In another part of town, what was allegedly a robbery-gone-wrong had left two men and one woman dead. Carter and his friends were picked up and booked for the crime.
Carter wasn't an angel by any stretch of the imagination, even taking the boxing out of the equation. He'd had run-ins with the law as both a youth growing up in Paterson and as an adult, serving time for assault and robbery. He joined the Army, had some run-ins with authority there but used the service as a stepping stone to his boxing career, competing in Europe. Boxing looked like his best ticket off the mean streets.
All of Rubin's cards were marked in advance
The trial was a pig-circus he never had a chance
The judge made Rubin's witnesses drunkards from the slums
To the white folks who watched he was a revolutionary bum
And to the black folks he was just a crazy ni&&er
No one doubted that he pulled the trigger
And though they could not produce the gun
The DA said he was the one who did the deed
And the all-white jury agreed.
Carter and his companions were sentenced to 3 consecutive life sentences. Throughout it all, Carter proclaimed his innocence and fought for his freedom -- with his words and his mind instead of his fists. While in prison, he wrote his autobiography,
The Sixteenth Round: From Number 1 Contender to Number 45472; the book drew attention to his cause and cries rose up for a retrial, especially when the two key witnesses against him recanted their testimony.
Unfortunately, one of the witnesses went back on his recantation, and Carter was once again convicted in 1976. It looked like the story was over.

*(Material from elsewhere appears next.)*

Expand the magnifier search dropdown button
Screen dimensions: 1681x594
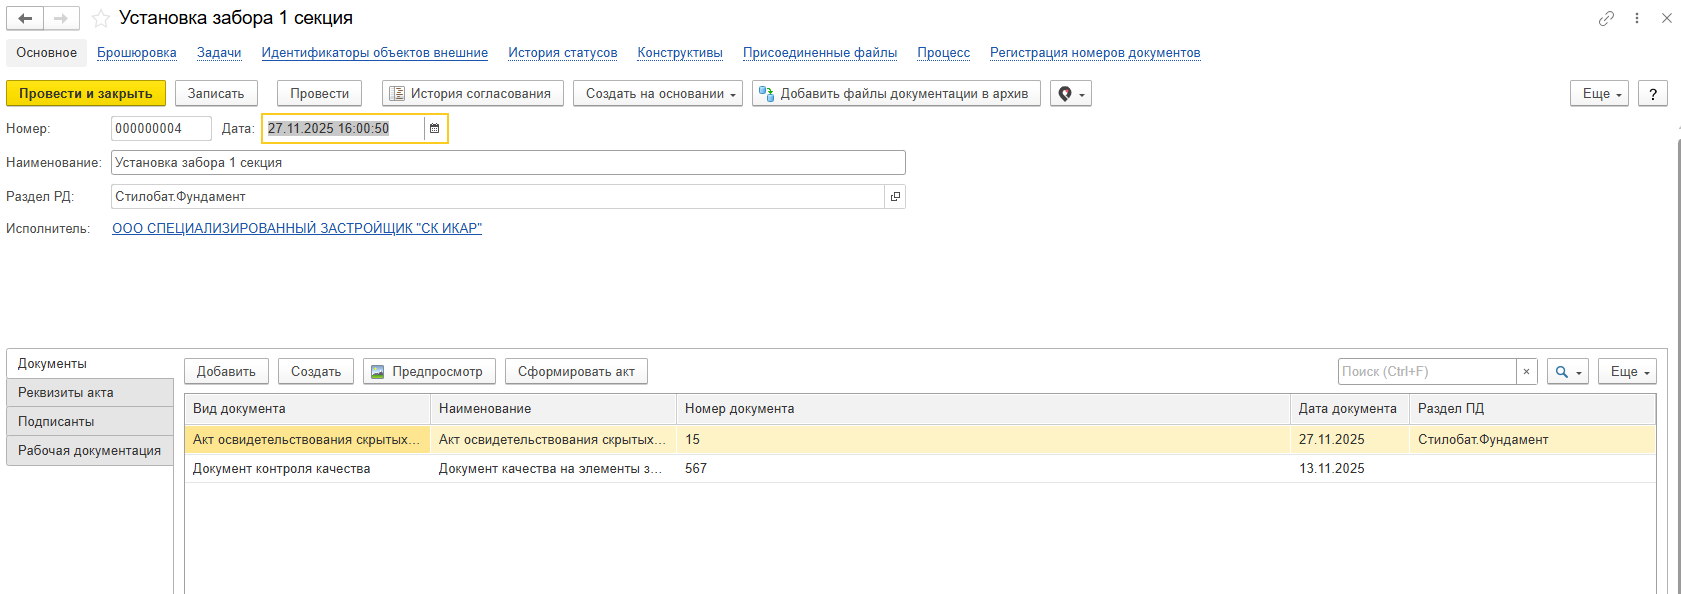pos(1568,372)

Now all the criminals in their coats and their ties
Are free to drink martinis and watch the sun rise
While Rubin sits like Buddha in a ten-foot cell
An innocent man in a living hell
But it wasn't.
In 1985, the New Jersey Supreme Court reviewed Carter's trial and conviction, and concluded that the conviction was based "upon an appeal to racism rather than reason and concealment rather than disclosure." The Hurricane was freed.

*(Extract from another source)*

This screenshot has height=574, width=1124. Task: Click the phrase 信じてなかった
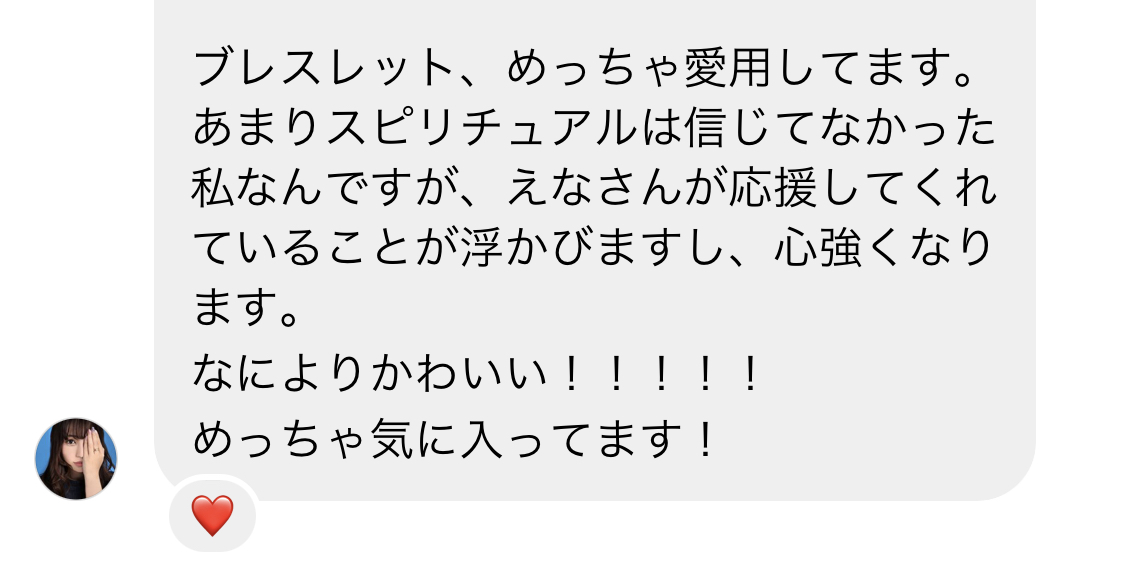click(839, 129)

Now, after spending 19 years and two trials in prison might make most people bitter, cynical. Maybe that person would end up on the streets. Instead, Carter channeled his energies into being productive. He began to work for improvements in the justice system that had treated him so poorly and fighting for the rights of others believed to have been wrongly convicted. In 1993, he moved to Toronto and founded the Association in Defence of the Wrongly Convicted; he left the organization in 2004 and returned to the United States, where he continued to speak out for the rights of the accused and the wrongly convicted.
In February of 2014, in what might be his last public statement, he wrote a letter to the NY Daily News to plead the case of Brooklynite David McCallum and ask for a reopening of his case.
I am now quite literally on my deathbed and am making my final wish to those with the legal authority to act.
[...]
If I find a heaven after this life, I’ll be quite surprised. In my own years on this planet, though, I lived in hell for the first 49 years, and have been in heaven for the past 28 years.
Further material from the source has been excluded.